Decades of photographs that I’ve taken tell a different story. Cottonwoods once dominated the landscape, tall, stately, healthy, and vibrant with green foliage in the Summer. The ground was thick with impenetrable willows that provided shelter to many species. Now, the willows thickets are nothing more than sparse clumps, and every single Cottonwood tree that has not been killed by a beaver is now diseased with some sort of fungal growth which first attacks and kills a tree’s limbs, and then eventually kills the entire tree. You can plainly see it as a white pale discolored area in the bark from the ground to the first limb it finds. Most of the older trees are now skeletons and the younger trees are not as healthy as they used to be. I’ve mentioned this issue to docents and biologists at times but the usual reaction is, “huh?”

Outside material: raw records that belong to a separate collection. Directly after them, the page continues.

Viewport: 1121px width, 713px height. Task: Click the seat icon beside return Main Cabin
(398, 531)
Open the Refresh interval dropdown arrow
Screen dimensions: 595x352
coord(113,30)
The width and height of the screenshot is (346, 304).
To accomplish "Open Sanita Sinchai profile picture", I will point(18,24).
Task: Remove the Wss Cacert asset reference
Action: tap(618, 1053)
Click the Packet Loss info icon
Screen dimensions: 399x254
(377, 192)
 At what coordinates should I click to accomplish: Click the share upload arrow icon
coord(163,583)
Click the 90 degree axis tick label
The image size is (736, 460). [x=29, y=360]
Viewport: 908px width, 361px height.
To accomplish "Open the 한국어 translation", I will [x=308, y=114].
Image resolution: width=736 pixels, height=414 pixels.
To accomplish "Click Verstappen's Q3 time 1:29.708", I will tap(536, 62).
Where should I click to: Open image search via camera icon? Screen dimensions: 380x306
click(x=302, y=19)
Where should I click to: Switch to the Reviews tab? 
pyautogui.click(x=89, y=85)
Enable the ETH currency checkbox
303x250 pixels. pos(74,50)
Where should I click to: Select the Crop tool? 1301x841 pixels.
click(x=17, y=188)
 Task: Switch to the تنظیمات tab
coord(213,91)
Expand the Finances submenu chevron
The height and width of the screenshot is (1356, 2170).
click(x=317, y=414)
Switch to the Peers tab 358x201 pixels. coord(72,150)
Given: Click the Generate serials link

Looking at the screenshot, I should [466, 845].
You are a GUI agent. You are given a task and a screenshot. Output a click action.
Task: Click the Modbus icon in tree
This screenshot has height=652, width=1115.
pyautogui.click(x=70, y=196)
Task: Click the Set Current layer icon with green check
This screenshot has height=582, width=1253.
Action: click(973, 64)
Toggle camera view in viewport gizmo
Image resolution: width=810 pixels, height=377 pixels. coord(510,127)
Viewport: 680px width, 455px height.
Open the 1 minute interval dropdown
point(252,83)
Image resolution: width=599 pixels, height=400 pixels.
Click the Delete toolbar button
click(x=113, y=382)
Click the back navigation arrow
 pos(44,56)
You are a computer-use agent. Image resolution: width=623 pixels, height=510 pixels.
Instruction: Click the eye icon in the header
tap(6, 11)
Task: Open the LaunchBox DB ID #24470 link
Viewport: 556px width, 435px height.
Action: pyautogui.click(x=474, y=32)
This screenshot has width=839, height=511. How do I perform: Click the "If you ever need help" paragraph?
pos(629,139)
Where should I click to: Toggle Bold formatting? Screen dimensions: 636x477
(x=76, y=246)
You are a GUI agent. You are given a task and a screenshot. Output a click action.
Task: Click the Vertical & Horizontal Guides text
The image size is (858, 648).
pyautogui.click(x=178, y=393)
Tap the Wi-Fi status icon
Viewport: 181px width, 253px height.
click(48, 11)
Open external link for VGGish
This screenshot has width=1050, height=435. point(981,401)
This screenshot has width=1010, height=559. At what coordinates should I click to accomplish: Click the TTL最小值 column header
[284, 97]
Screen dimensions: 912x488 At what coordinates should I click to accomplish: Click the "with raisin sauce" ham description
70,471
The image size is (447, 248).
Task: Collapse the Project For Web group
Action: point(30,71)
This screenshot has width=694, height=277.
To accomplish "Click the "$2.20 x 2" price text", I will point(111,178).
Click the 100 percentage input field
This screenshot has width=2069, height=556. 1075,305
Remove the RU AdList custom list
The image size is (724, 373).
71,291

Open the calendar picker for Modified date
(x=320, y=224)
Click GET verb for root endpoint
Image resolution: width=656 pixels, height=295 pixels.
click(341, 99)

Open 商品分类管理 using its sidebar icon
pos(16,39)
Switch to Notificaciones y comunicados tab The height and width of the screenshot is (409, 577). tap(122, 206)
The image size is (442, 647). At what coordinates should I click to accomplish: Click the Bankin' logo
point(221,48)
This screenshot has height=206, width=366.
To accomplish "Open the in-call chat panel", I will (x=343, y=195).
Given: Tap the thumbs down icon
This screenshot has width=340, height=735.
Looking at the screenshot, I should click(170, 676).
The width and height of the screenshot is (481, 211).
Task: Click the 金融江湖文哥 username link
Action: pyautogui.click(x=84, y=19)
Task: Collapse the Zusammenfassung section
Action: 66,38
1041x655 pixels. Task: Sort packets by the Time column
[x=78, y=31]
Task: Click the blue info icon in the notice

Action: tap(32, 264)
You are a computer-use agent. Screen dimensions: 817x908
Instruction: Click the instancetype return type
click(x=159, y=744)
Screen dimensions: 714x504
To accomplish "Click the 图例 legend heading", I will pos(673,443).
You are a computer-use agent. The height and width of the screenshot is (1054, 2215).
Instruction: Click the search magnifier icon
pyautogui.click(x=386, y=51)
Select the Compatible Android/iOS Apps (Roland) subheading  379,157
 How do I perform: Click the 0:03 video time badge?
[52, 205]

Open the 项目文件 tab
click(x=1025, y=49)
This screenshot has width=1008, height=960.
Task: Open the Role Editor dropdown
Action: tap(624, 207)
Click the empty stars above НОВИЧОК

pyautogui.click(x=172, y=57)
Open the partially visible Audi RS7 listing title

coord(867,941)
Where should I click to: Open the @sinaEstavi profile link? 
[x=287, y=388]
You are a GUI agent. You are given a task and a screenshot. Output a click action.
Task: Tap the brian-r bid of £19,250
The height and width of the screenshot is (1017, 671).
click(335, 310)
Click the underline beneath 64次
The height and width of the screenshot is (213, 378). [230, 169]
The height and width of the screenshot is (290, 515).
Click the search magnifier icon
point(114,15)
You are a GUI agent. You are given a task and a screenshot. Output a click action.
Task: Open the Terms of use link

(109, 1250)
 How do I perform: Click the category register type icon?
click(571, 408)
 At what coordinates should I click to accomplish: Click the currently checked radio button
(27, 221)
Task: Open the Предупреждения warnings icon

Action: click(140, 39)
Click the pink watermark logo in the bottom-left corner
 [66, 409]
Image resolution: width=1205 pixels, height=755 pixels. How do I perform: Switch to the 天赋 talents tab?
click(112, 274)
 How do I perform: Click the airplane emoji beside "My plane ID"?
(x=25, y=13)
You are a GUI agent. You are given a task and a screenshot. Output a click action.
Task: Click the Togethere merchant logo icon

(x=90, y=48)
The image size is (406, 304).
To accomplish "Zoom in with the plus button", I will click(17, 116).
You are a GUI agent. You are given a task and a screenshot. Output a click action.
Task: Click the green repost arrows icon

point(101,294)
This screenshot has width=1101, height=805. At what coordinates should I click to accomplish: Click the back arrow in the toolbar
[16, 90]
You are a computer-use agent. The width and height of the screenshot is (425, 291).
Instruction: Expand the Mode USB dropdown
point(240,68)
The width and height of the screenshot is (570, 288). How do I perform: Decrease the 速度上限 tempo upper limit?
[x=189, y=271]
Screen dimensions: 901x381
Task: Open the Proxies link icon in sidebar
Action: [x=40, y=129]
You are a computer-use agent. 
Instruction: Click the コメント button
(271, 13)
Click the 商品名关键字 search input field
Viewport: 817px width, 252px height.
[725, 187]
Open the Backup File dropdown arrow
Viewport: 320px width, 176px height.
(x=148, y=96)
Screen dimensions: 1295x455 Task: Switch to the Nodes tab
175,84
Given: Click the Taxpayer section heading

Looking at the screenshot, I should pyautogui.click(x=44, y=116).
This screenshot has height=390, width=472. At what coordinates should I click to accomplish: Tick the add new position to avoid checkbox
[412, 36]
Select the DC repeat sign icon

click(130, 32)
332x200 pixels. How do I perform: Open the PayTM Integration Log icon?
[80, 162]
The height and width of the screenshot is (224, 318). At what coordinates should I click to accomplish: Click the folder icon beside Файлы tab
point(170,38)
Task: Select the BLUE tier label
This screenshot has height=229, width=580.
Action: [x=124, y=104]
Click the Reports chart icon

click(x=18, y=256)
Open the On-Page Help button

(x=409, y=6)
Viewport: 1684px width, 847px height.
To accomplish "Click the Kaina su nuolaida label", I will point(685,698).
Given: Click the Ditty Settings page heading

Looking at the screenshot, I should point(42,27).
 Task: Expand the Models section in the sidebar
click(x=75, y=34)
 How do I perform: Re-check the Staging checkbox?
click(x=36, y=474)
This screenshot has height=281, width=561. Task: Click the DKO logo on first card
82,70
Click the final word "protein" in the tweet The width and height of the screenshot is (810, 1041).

Compounding the environmental disaster the beavers have wrought are other factors, like overuse of this public land by a fast-growing community, a lowering of the water table by that community to slake their thirst and water their lawns, and an invasion of illegals that use the river as a primary corridor from Mexico into the US, leaving behind clothing, backpacks, and tons and tons of plastic water bottles, all of which are taking their toll on the long-term health of the river.
For as long as there’s water in the San Pedro River, it’ll continue to be a desert oasis and something worth conserving, but I feel that a time will soon come when it will all be a moot point. Until then, I hope to enjoy the River as much as I can during it’s final years.